→ **Records supplied**:
········
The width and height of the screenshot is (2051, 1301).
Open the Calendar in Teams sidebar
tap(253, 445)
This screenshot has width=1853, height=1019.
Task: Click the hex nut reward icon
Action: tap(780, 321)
········
→ **Your goal**: The material above is to be transcribed in full, exactly as it appears.

→ **Reply to the exercise**:
The width and height of the screenshot is (2051, 1301).
Open the Calendar in Teams sidebar
tap(253, 445)
This screenshot has width=1853, height=1019.
Task: Click the hex nut reward icon
Action: tap(780, 321)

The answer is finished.